The theory is plausible. The NHS competes with other industries to employ staff. Local labour markets have a ‘going rate’ for different kinds of workers. If NHS wages are below this, providers have problems in recruitment and retention as well as productivity.

To deal with these problems, good managers find ways around the rigidity of nationally-determined NHS pay scales, so that they can do their job of delivering services. All of this raises costs. The MFF adjustment in effect aims to allow providers to pay the locally-determined ‘going rate’.

Critics of the MFF raise some arguments against this. First, is the theory true in practice? Second, if it is true do the differences in local wage rates translate into the same differences in actual costs? And third, does it apply to all types of staff?

The latest research commissioned by the Department, from Crystal Blue Consulting in London and the Health Economics Research Unit

in Aberdeen, shed some light on these issues and has led to changes. An important finding is that local NHS costs do vary in line with variations in local rates of earnings. This gives some confidence in the actual method used to calculate MFFs, the so-called general labour market (GLM) approach. This estimates the ‘going rate’ based on private sector wages, which are available for each PCT in the form of standardised spatial wage differentials (SSWDs).
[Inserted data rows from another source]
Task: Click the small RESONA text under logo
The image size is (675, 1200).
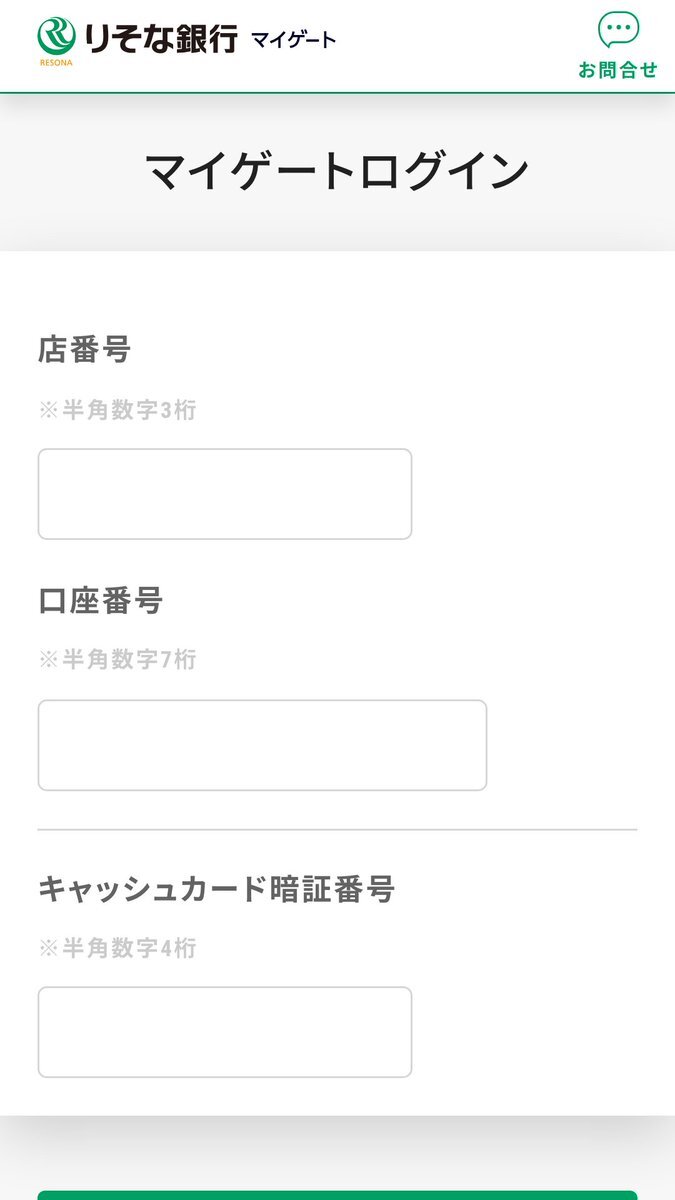Action: pos(56,63)
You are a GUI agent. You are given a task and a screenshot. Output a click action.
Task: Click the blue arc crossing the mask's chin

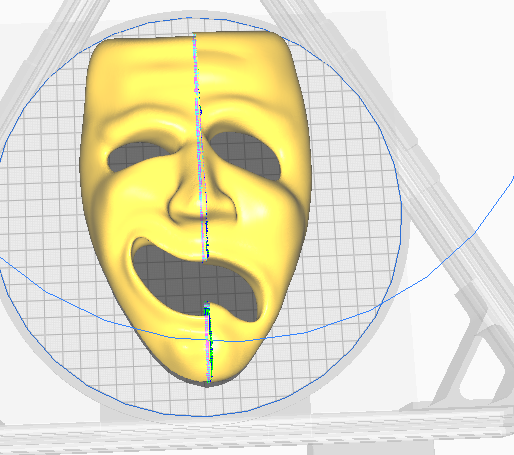[233, 341]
A second finding was that it is not possible using existing data and methods to estimate directly the precise impact on costs that market forces have – the so-called specific cost approach. This means that we do not know how accurately the MFFs based on the GLM approach reflect changes in costs.
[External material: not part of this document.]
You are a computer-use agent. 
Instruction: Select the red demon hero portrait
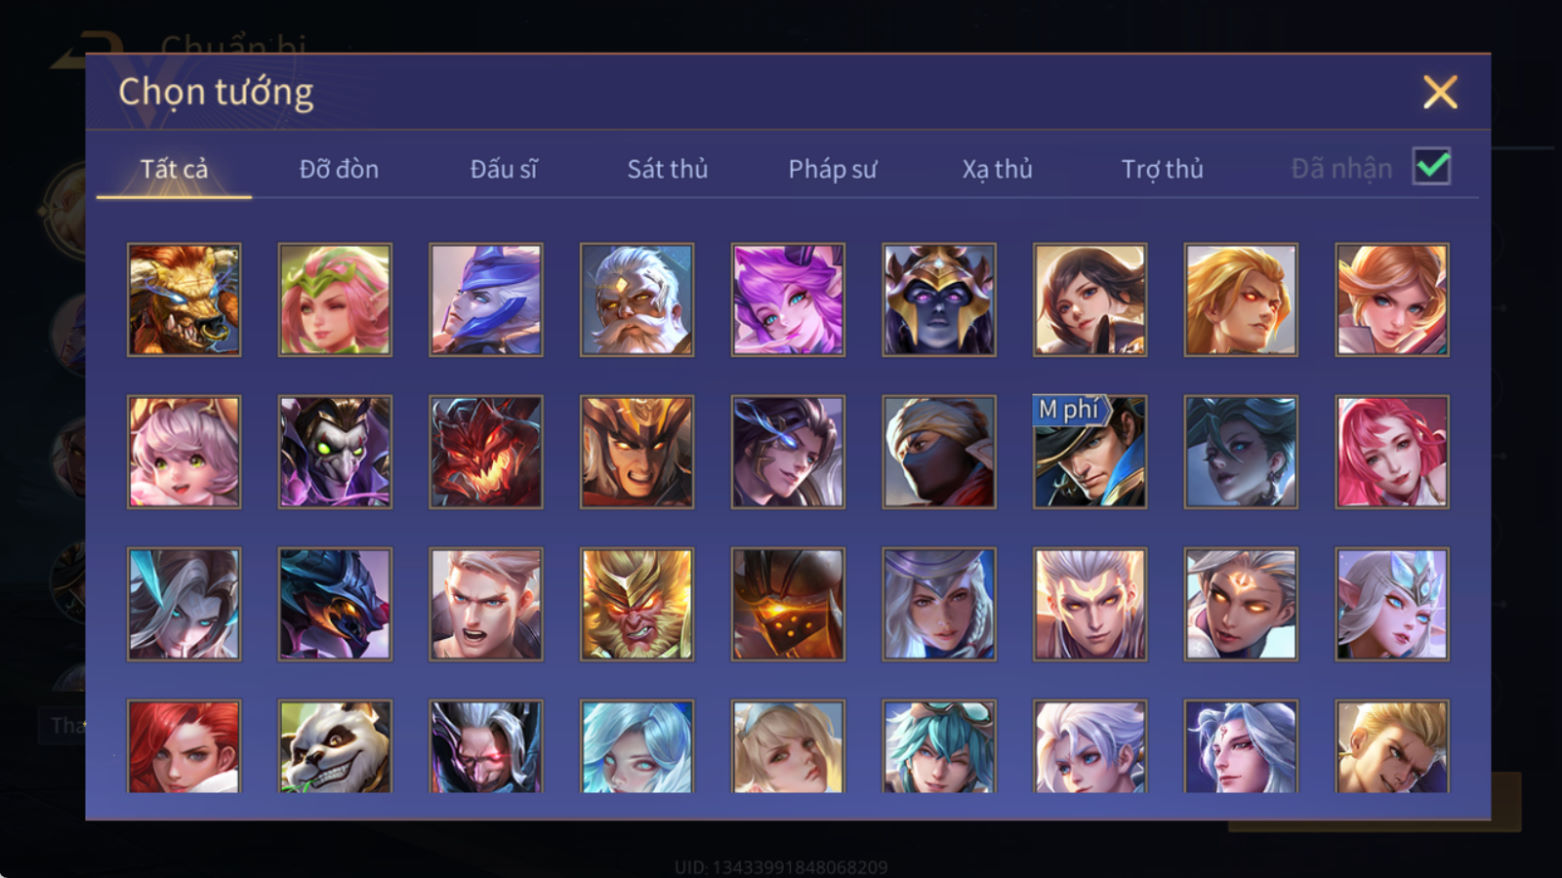486,452
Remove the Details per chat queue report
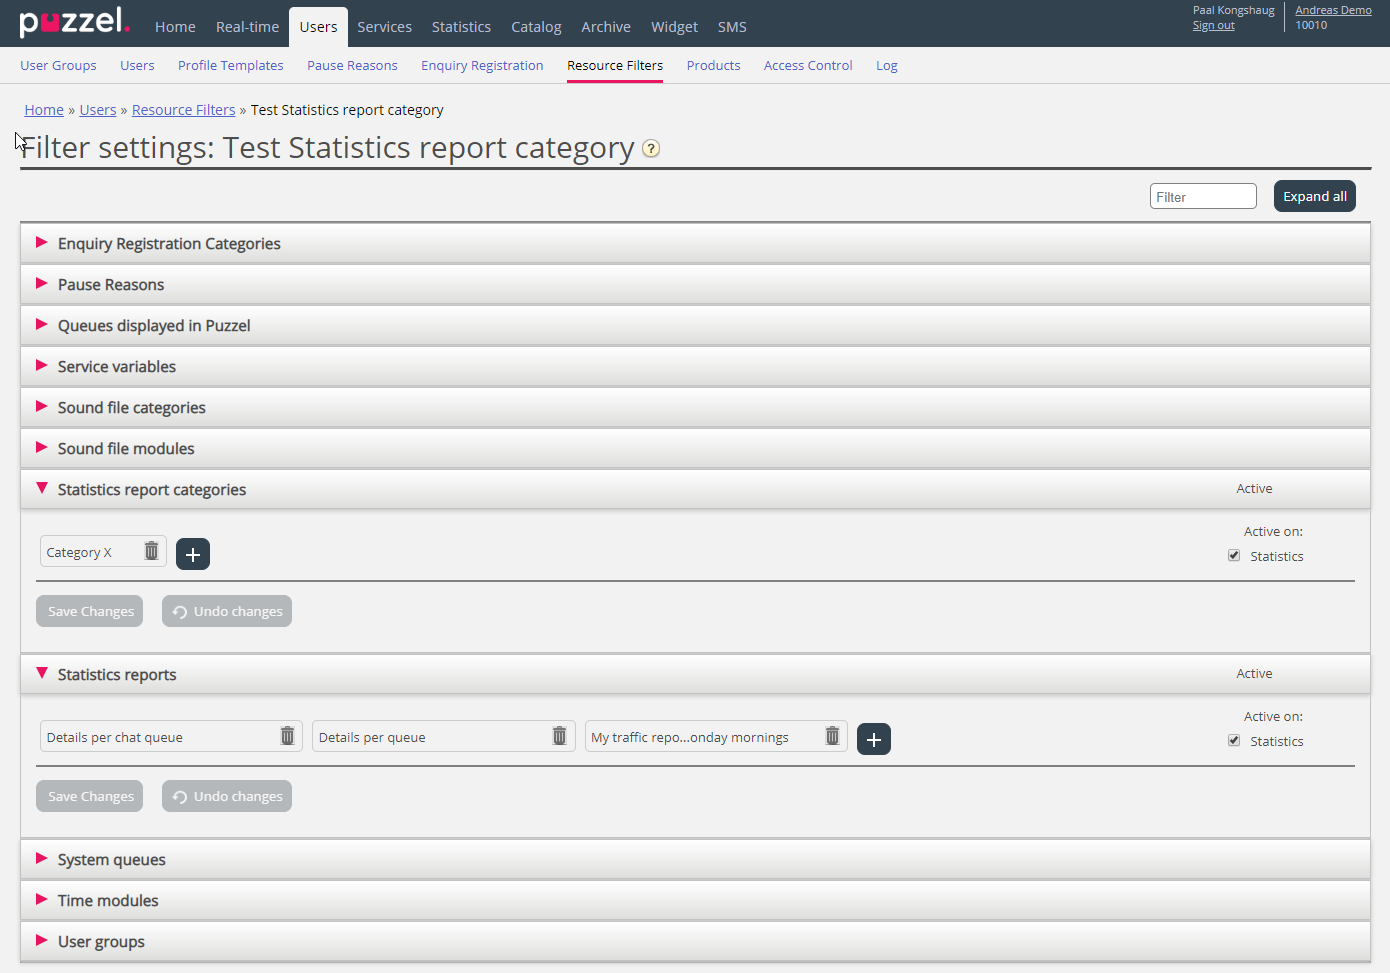 [287, 737]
However, that is of course a feature of all aspects of the resource allocation formula – for example, we do not know how accurately the various needs factors in the formula reflect changes in real needs.

A third finding was that the GLM approach is, as has always appeared obvious, not really applicable to medical staff. As a result, they have now been removed from the MFF, except for London weighting. But it does work for nursing staff, and as these are the largest staff group, the staff MFF remains an important factor in allocations.

What of the cliff-edge problem? Rather like premium vodka, the raw ‘going rate’ data are now triple smoothed to produce more palatable MFFs. First, a PCT’s SSWD is smoothed by taking account of all other PCTs’ SSWDs, with the weight given to others reducing the further away they are. Next, a provider’s MFF is calculated from the smoothed SSWDs from both the PCT in which it is located and neighbouring PCTs, again weighted by distance. Finally, a PCT’s MFF is calculated from the MFFs of its providers, weighted by inpatient activity but taking account of other services provided in the PCT’s area.

The Department will hope that the evidence it has provided and the changes that it has made will lower concerns about the MFF. Questions remain about whether it accurately measures what it is intended to measure, but in that the MFF is no different to any other part of the weighted capitation formula.